Feature selection, as a dimensionality reduction technique, aims to choose a small subset of the relevant features from the original features by removing irrelevant, redundant, or noisy features. Feature selection usually can lead to better learning performance, higher learning accuracy, lower computational cost, and better model interpretability. This article focuses on the feature selection process and provides a comprehensive and structured overview of feature selection types, methodologies, and techniques both from the data and algorithm perspectives.

Figure 1: High-level taxonomy for feature selection.

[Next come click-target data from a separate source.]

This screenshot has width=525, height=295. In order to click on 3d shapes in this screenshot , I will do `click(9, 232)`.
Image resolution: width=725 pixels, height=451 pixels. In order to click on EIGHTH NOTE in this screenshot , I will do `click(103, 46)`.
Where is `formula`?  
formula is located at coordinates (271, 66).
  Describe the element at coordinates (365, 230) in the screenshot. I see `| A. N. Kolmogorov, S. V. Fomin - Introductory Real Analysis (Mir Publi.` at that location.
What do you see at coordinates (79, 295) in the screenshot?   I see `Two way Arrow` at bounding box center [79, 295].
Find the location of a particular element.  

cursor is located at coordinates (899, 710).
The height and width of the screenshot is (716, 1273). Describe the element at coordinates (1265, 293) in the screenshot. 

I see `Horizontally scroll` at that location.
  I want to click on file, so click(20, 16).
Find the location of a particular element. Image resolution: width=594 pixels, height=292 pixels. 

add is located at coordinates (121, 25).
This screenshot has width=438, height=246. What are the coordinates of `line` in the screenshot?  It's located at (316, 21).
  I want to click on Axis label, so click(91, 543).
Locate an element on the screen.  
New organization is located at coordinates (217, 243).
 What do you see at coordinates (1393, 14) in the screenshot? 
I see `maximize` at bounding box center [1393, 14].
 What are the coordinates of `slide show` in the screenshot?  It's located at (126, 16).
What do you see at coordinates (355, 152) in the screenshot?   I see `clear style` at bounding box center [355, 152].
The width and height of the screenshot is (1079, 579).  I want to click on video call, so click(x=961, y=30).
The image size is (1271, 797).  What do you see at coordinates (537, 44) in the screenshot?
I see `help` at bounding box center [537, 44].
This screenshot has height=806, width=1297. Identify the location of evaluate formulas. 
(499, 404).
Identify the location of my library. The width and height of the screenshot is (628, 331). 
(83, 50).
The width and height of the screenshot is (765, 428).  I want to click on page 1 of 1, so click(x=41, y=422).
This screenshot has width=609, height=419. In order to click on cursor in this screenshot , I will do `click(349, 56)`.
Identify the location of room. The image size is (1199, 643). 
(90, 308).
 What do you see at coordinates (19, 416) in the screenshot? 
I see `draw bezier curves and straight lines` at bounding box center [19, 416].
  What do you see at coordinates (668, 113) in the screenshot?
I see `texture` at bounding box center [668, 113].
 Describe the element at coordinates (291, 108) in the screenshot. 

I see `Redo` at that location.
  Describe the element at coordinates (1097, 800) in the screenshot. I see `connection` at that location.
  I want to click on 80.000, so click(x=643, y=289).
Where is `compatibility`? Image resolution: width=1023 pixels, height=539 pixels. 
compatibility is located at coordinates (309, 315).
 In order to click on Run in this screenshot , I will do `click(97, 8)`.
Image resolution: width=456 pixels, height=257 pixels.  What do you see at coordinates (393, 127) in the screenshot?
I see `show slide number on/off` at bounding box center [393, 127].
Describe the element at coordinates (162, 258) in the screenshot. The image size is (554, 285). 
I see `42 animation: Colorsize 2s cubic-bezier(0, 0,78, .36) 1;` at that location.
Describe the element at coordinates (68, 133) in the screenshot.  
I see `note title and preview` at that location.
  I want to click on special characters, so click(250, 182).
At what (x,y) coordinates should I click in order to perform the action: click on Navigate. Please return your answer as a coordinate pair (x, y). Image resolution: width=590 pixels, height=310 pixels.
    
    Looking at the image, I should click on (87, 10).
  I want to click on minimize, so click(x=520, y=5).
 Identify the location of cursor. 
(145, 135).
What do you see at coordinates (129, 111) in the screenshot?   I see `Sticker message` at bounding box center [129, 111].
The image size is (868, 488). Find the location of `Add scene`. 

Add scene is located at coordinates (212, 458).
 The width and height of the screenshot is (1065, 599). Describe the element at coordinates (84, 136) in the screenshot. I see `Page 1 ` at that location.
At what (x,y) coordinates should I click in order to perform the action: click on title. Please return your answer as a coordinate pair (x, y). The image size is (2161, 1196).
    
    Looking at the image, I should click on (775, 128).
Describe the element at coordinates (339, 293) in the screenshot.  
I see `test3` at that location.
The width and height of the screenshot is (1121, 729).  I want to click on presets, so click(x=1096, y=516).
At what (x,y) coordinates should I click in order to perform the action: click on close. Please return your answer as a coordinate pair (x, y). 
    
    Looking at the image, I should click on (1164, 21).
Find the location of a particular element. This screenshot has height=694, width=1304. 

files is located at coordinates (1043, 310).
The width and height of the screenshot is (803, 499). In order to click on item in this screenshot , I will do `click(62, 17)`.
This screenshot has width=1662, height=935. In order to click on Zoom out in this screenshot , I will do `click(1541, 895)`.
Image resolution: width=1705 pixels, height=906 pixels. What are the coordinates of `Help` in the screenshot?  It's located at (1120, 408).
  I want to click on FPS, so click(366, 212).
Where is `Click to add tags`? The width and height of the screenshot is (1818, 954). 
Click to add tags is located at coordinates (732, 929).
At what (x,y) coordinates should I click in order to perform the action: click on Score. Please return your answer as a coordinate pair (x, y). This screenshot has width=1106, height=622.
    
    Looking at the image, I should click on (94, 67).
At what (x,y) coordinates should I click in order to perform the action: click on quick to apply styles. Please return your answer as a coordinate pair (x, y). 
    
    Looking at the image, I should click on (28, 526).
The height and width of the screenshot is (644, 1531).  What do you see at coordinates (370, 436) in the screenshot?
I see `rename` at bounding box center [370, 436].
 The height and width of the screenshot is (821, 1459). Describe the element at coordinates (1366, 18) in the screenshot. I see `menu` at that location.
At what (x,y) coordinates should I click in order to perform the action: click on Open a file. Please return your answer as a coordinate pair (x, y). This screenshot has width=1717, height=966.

This article considers the feature selection process. The problem is important because a large number of features in a dataset, comparable to or higher than the number of samples, leads to model overfitting, which in turn leads to poor results on the validation datasets. Additionally, constructing models from datasets with many features is more computationally demanding.

A strongly relevant feature is always necessary for an optimal feature subset, and it cannot be removed without affecting the original conditional target distribution.

The aim of feature selection is to maximize relevance and minimize redundancy.

Feature selection methods can be used in data pre-processing to achieve efficient data reduction. This is useful for finding accurate data models. Since an exhaustive search for an optimal feature subset is infeasible in most cases, many search strategies have been proposed in the literature. The usual applications of feature selection are in classification, clustering, and regression tasks.

What Is Feature Selection

All machine learning workflows depend on feature engineering, which comprises feature extraction and feature selection that are fundamental building blocks of modern machine learning pipelines. Despite the fact that feature extraction and feature selection processes share some overlap, often, these terms are erroneously equated. Feature extraction is the process of using domain knowledge to extract new variables from raw data that make machine learning algorithms work. The feature selection process is based on selecting the most consistent, relevant, and non-redundant features.

The objectives of feature selection techniques include:

simplification of models to make them easier to interpret by researchers/users
shorter training times
avoiding the curse of dimensionality
enhanced generalization by reducing overfitting (formally, reduction of variance)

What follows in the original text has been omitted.